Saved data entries
------------
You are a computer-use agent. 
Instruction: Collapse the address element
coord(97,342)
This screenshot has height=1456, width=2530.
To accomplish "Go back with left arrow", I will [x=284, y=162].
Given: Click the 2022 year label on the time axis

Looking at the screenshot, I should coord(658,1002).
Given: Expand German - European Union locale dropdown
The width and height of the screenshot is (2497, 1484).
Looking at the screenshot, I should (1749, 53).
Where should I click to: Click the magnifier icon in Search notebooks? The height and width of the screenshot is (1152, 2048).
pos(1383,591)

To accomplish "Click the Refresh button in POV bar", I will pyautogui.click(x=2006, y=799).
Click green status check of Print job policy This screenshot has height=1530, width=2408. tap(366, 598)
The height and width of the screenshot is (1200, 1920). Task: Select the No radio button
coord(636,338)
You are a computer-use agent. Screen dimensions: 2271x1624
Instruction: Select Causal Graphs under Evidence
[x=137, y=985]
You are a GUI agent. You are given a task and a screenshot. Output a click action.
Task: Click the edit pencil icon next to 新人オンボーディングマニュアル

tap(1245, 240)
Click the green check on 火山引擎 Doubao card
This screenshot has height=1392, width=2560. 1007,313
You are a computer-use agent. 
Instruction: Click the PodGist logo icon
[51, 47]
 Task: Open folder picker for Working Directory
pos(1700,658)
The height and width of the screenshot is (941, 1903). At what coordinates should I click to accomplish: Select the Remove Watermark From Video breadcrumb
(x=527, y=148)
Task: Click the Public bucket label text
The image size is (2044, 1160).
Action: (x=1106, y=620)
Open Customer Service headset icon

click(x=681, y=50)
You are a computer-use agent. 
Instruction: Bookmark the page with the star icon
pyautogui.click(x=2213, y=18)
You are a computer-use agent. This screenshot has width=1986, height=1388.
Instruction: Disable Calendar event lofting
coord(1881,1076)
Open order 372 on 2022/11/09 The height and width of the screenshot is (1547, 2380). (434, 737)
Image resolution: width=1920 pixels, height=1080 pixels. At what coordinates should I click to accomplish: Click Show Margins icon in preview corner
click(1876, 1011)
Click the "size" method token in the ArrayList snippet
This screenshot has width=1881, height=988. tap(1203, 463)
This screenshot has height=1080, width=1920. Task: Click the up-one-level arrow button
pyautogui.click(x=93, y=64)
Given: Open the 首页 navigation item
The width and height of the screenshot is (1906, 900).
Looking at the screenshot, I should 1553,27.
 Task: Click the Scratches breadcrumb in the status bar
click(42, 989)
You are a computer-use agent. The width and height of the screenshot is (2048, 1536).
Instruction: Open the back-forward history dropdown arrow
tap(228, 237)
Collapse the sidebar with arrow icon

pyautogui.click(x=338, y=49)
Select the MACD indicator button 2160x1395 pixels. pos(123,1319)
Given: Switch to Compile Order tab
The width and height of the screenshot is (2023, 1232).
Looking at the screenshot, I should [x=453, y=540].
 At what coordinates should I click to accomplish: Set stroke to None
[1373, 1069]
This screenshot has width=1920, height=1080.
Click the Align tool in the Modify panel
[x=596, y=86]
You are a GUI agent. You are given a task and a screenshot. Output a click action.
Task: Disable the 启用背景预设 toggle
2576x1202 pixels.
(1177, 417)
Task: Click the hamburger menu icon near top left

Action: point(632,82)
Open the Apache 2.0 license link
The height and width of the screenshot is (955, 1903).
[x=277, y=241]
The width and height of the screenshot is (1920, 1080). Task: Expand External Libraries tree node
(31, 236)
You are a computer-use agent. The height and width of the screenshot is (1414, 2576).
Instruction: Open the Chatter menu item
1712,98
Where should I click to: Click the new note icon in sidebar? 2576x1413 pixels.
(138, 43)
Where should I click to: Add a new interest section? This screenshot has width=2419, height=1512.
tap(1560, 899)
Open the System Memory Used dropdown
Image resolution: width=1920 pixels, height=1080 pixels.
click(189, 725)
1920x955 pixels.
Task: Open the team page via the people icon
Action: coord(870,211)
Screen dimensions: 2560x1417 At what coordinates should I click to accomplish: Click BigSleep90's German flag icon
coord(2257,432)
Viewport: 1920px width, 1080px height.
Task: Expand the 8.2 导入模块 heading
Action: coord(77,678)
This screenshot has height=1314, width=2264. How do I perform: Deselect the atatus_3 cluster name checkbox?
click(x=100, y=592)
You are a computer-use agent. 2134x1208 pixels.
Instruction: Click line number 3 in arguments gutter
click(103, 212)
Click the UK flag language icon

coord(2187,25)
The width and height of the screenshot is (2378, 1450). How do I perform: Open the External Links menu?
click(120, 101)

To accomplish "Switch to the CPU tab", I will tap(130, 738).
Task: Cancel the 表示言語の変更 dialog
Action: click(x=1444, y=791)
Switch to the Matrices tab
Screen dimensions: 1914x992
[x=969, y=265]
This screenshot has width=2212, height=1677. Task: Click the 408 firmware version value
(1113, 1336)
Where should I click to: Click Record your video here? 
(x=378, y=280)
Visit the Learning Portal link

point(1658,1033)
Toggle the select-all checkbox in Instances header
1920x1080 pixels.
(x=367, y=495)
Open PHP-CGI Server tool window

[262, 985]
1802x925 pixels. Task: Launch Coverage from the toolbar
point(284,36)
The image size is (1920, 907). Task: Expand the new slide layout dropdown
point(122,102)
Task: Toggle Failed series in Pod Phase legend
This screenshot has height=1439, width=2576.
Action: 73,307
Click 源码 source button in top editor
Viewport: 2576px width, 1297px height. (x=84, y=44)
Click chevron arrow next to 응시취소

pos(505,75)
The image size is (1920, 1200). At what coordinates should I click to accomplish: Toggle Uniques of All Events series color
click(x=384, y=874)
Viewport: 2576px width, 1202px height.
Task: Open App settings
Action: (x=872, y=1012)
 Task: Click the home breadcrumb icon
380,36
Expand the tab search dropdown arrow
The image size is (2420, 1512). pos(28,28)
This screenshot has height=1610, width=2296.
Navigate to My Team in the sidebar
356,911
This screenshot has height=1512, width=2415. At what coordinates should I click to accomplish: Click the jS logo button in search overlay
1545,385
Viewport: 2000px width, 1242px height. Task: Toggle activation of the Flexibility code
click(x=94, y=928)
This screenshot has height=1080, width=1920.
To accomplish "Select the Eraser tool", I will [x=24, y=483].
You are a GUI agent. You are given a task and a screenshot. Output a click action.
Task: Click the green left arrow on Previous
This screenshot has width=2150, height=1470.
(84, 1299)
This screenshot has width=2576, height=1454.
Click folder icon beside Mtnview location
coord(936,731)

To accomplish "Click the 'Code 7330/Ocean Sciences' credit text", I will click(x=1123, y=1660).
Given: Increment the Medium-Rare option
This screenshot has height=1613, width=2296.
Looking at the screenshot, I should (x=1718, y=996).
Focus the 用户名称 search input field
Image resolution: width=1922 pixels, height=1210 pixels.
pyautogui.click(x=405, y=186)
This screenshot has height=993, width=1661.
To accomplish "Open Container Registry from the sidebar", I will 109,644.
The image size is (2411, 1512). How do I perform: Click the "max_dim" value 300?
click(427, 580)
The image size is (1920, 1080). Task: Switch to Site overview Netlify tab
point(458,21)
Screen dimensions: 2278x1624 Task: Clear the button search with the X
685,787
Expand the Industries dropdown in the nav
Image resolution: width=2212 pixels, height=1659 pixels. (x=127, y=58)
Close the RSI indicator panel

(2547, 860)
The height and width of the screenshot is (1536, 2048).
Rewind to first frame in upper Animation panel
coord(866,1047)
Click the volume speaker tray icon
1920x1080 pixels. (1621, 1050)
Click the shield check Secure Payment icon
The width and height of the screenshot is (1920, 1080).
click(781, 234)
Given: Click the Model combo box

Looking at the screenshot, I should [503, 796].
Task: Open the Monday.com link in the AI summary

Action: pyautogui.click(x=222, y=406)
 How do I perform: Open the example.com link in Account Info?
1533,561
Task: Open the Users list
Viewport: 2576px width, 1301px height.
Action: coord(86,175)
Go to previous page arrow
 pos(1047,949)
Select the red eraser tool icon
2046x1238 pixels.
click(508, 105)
------------
## YOUR OBJECTIVE
Report the lines above that contain "text".

## SOLUTION FOR THIS EXERCISE
Task: Click the Public bucket label text
To accomplish "Click the 'Code 7330/Ocean Sciences' credit text", I will click(x=1123, y=1660).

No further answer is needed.